Although the theme of each song takes the same general direction, their paths diverge when it comes to instrumentation and overall feel. The way the songs are organized, juxtaposing emotional and mournful ballads against guitars and distortion filters, actually adds to the individuality of the album despite the seeming unorthodoxy. Its inconsistency is inelegant by design, helping to emphasize the authenticity of the lyrics, revoking the image of a teenager venting their frustrations.
Many of the songs in “Sour” take inspiration from Taylor Swift’s emotionally-fueled songs. Tracks like “deja vu” are more obvious examples of this, with Rodrigo even saying that the shouty bridge in the song was inspired by Swift’s “Cruel Summer.” Furthermore, Rodrigo even received Swift’s permission to use her underlying composition in “1 Step Forward, 3 Steps Back,” earning her co-writing credits.
Despite the album being filled with heartbreak-themed songs, Rodrigo does make sure to add variety.
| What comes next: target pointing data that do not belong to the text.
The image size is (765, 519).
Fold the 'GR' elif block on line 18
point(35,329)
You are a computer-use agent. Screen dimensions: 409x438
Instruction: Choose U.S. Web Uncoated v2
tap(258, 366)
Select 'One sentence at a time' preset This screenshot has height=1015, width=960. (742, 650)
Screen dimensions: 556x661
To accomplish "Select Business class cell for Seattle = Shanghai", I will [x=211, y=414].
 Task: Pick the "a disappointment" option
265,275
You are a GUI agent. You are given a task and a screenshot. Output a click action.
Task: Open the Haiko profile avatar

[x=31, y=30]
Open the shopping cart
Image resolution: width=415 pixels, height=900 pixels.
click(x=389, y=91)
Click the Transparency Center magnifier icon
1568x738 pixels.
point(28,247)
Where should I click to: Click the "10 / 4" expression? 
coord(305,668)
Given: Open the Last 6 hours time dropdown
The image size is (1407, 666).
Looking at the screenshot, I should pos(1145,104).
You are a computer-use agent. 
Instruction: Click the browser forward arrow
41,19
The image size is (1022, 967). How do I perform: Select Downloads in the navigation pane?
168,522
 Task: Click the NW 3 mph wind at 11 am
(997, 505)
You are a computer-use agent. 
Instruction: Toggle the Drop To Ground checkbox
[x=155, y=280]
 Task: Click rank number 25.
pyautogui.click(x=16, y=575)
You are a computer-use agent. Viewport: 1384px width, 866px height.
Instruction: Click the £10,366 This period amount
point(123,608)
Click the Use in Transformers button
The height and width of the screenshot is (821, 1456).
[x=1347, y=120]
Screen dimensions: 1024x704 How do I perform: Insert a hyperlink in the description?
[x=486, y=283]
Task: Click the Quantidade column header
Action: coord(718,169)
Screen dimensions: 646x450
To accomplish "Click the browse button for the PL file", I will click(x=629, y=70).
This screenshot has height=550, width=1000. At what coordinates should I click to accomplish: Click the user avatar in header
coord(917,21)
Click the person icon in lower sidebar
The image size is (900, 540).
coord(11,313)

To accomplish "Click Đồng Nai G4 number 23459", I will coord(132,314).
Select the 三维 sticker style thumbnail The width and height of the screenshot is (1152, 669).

Punk songs like “Good 4 U” help to change up the pace of the album by adding a contrast with bitter lyrics like, “You bought a new car and your career’s really takin’ off. It’s like we never even happened baby.”
The album is by no means perfect, though. Having done such an amazing job on “drivers license,” Rodrigo had created great expectations for her future work, and some songs, like “traitor,” with its forgettable, flat melody, just don’t measure up.
In this album, Rodrigo tended to focus on select plot points, such as the success of her unnamed ex or how long they took to move on, which dulls the impact of meaningful songs like “hope ur okay.” After all of the heartbreak and revenge, “hope ur okay” almost seems like an insincere last-minute effort to find a new perspective and portray maturity; though after all, she is still just 18.
Other than these relatively minor flaws and thematic shortcomings, the story that Rodrigo tells through “Sour” is still very meaningful and pleasing to the ear. The overwhelmingly positive reception of “drivers license” and many of Rodrigo’s other songs proves that her formula of admitting her own flaws and embracing the mess is a recipe for success.